Kutipan Sumber
········

Menyenangkan sekali rasanya untuk bisa memborong buku lagi tanpa harus bertanya-tanya, "Kapan mau selesai lha wong yang kemarin saja belum tamat?". Memang seharusnya begitu. Selesaikan dulu buku-buku yang masuk daftar wishlist kemarin. Tuliskan resensi dan catatan pribadi di blog, lalu buat wishlist baru. Ah, lupakan dulu kebiasaan itu. Kebetulan, lagi ada sale di Gramedia Matraman. Ingat, sale tidak pernah datang dua kali.
Untuk beberapa alasan, inilah jawaban saya.
1. Konser, Meiliana K. Tansri.
Sudah lama sekali saya ingin tahu apa saja dibalik sebuah konser. Terutama konser resital piano. Selama ini, yang ada di kepala saya hanyalah resital piano dari Francis Lim. Resital fiktif dalam buku "Travelers Tale: Belok Kanan Barcelona". Saya harap buku ini dapat memberikan gambaran yang lebih detil. Terlebih, ketika sebuah konflik atas nama cinta terselip disitu.

········

Cuplikan Data
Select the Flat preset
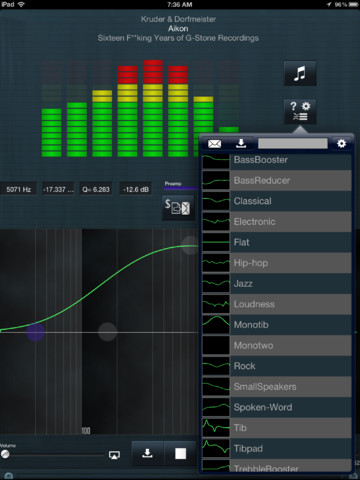[x=277, y=242]
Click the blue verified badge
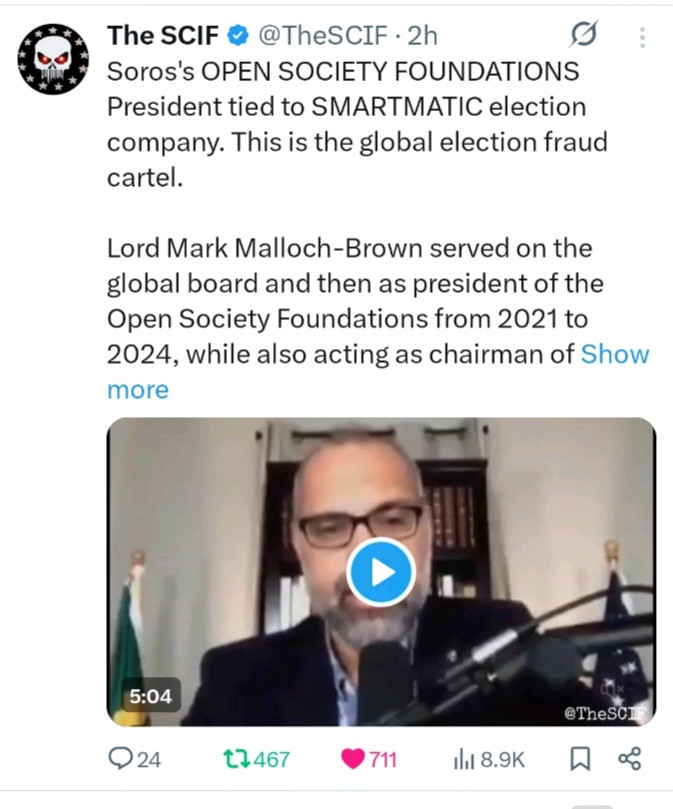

········

Soal dan Tugas
1. Dalam tulisan tentang memborong buku saat obral, di buku apa resital piano fiktif Francis Lim muncul?
2. Lanjutkan tulisan tentang memborong buku saat obral di Gramedia Matraman mulai dari kalimat terakhirnya.

Kunci Jawaban
1. Dalam buku "Travelers Tale: Belok Kanan Barcelona".

2.
2. Hening (Silence), Shusaku Endo
Mendengar nama penulisnya, sudah jelas buku ini adalah buku terjemahan. Buku yang aslinya terbit dalam bahasa saudara tua kita, bahasa Jepang. Kemudian, buku ini diterjemahkan ke dalam bahasa Inggris baru ke bahasa Indonesia. Mudah-mudahan proses pengalihbahasaan tidak membuat cerita kehilangan maknanya.
Berlatar kondisi sosio-kultural Jepang di abad ke-17, periode Edo. Pada zaman dimana berlangsung pelarangan terhadap iman Kristiani. Menarik sekali untuk membaca lebih jauh mengenai 'gugatan' buku ini terhadap Tuhan. Apakah Tuhan tetap dalam diam dan hening melihat penderitaan dari para penyebar kasihNya?
3. Pertempuran 10 November 1945, Sutomo (Bung Tomo)
Ini adalah buku yang direproduksi dari buku aslinya. Dihadirkan kembali atas dasar kebutuhan untuk mengingatkan kita pada suatu peristiwa sejarah dalam periode awal kemerdekaan Republik ini. Buku yang ditulis langsung oleh Bung Tomo, tokoh yang selalu dikenal dalam buku pelajaran Sejarah sebagai pemimpin Pertempuran 10 November 1945 di Surabaya.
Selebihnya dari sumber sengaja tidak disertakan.